▶ [RECORDS FOR THE EXERCISE]
**********

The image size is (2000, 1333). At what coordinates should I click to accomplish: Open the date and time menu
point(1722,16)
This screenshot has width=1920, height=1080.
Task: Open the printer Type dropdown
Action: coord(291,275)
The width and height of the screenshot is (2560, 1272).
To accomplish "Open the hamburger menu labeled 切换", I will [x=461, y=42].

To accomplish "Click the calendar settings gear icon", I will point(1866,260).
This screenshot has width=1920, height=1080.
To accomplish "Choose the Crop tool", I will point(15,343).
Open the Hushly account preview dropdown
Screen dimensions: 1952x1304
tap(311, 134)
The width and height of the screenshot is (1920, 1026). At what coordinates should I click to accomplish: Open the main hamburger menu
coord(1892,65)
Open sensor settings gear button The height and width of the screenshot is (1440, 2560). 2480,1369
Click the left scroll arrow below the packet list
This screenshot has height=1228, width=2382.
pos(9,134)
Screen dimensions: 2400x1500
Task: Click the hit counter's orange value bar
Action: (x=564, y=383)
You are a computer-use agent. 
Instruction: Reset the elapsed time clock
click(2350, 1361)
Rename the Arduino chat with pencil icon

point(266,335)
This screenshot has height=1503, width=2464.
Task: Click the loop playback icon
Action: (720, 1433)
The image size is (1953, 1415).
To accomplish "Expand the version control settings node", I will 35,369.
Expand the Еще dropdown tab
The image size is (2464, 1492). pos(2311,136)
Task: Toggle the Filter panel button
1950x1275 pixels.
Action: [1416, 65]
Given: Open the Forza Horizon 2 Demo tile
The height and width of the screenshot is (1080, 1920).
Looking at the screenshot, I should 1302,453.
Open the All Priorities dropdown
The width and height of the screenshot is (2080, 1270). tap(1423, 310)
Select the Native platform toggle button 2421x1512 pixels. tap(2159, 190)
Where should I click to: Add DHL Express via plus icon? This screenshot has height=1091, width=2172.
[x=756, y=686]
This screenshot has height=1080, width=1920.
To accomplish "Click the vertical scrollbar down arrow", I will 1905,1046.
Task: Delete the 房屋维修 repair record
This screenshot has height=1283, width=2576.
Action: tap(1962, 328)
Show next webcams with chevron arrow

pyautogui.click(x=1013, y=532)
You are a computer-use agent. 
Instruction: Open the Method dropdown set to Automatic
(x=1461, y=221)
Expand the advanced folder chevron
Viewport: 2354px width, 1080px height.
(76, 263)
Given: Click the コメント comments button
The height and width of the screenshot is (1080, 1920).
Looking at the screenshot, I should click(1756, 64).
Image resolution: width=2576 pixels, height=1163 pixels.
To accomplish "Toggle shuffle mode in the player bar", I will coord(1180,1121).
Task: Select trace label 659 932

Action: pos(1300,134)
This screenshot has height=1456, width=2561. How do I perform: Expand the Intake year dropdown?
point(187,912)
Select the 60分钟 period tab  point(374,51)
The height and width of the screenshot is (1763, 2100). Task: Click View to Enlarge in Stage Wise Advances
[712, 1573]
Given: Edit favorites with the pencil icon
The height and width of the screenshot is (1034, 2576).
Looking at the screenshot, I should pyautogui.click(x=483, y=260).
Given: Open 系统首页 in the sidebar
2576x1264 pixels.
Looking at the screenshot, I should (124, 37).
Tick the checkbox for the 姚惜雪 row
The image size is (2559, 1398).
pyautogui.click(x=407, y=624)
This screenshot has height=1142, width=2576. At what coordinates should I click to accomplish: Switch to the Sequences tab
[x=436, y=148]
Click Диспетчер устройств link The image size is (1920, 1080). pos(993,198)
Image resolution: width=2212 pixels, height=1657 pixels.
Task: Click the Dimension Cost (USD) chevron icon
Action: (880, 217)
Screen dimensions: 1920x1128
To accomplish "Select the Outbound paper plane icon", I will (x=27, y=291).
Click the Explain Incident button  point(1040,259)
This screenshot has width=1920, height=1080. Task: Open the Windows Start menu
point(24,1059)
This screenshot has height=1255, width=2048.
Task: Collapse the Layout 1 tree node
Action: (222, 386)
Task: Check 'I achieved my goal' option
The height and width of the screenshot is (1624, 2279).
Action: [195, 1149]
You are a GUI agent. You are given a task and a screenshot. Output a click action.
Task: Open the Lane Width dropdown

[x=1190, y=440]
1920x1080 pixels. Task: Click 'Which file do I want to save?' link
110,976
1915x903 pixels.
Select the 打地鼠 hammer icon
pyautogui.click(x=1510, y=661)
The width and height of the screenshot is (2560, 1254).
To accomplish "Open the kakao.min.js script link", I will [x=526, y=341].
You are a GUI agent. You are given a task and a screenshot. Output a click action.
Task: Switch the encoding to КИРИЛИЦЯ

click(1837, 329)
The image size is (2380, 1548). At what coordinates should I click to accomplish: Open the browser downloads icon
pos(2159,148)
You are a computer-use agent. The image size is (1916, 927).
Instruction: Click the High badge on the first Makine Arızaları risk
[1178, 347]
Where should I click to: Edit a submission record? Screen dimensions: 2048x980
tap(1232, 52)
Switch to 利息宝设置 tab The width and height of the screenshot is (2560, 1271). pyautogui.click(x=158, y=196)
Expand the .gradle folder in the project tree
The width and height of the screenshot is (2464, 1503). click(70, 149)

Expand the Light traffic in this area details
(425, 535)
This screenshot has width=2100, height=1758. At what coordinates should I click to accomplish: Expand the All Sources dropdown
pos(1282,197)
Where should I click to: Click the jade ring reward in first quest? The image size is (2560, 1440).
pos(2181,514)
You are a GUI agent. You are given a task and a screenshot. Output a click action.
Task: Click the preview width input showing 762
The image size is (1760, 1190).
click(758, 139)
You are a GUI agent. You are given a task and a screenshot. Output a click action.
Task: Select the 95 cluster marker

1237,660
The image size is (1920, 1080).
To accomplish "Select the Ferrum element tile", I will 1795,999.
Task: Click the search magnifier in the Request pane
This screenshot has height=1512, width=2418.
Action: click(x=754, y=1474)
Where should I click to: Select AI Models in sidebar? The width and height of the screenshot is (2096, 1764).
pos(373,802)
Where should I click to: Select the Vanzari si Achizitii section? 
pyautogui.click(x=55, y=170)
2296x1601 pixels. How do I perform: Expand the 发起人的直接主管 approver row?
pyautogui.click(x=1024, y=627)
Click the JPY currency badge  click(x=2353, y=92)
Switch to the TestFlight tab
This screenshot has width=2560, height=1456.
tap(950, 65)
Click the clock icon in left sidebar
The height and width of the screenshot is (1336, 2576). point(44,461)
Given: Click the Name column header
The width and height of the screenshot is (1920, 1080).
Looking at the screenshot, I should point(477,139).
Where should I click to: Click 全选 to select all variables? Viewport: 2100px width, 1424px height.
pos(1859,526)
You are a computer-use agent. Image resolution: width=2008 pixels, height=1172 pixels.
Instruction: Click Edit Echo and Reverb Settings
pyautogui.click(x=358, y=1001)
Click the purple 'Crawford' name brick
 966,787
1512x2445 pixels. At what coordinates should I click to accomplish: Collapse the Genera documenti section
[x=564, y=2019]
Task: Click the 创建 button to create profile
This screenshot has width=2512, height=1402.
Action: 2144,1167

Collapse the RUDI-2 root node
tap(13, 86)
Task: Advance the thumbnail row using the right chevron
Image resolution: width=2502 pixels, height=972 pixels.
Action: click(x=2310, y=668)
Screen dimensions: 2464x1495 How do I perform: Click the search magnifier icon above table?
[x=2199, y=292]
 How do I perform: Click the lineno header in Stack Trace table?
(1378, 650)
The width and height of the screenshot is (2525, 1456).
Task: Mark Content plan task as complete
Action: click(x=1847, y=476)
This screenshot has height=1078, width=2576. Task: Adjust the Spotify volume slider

**********

▶ [PROBLEM DETAILS]
Number of lines holding "tile" in the listing above: work it out and give that number alone.

▶ [RESPONSE FOR THIS EXERCISE]
2